Gita Neupane, who has been providing psychological counseling to child and adolescent rape victims for the last ten years, said rape victims have traces of the incident in one form or another even after counseling. Victim’s pain lessens only with the love of family, relatives and society. “However, most victims can’t find the support of their family and relatives,” she observed.
Dr Devi Gurung is a gynaecologist at the Thapathali-based Maternity Hospital in Kathmandu. She has examined more than a thousand victims of rape. According to her, white vaginal discharge, pain in the lower abdomen, urinary and uterine infection and urinary incontinence are the common problems. If the uterine infection is not treated on time, fallopian tube may be blocked and conceiving may be impossible, she added. This problem is more severe in young girls and victims of gang rape.
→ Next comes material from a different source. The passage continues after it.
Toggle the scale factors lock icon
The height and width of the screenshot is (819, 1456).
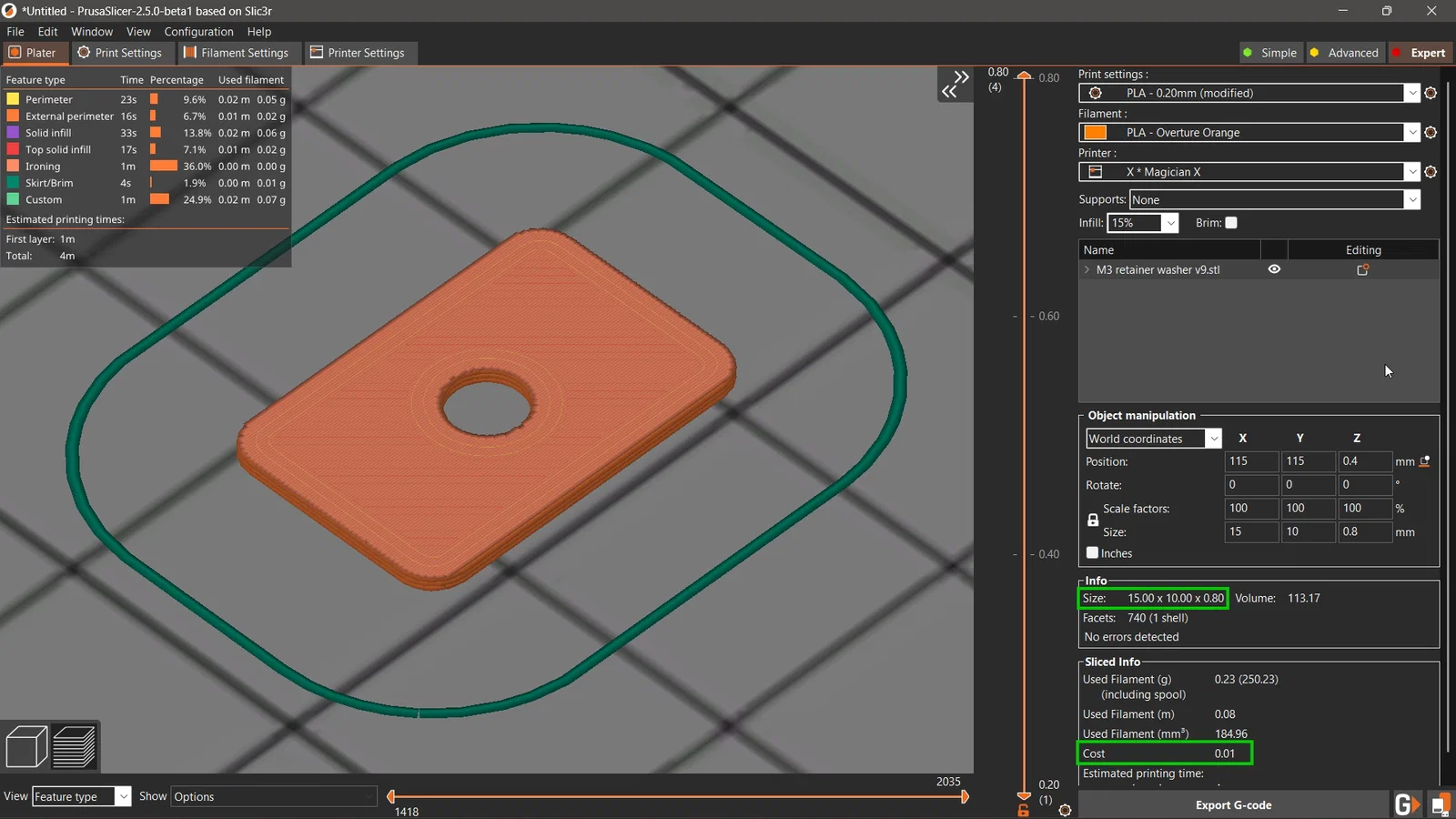[1093, 521]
According to Thapa of Raksha Nepal, among the 70 rape victims sheltered there, nearly half of them have difficulties in becoming mother in future.
According to Binita Dahal, chairperson of Antardrishti Nepal, an NGO supporting girls raped by close relatives, the society blames the victim. In incest, confining the crime within family and not registering cases is common. “There is no case unless the mother of the rape victim is ready to renounce the family,” said Dahal. “Mothers are in dilemma whether to protect their husband who raped the daughter or to fight against him for the sake of the daughter.”
According to Dahal, such incidents are suppressed within the family or society as far as possible. “If there is a court case, the verdict is delayed. If there is one and punishment slapped, the convict lands in jail but the victim finds no peace in own family, society.”
(With Laxmi Bhandari in Surkhet.)
(While protecting the victim’s identity, in several cases the background of the incident and the identity of the perpetrators have been concealed. These cases were derived from the district police offices and cases sub judice in district, appellate and the supreme courts.)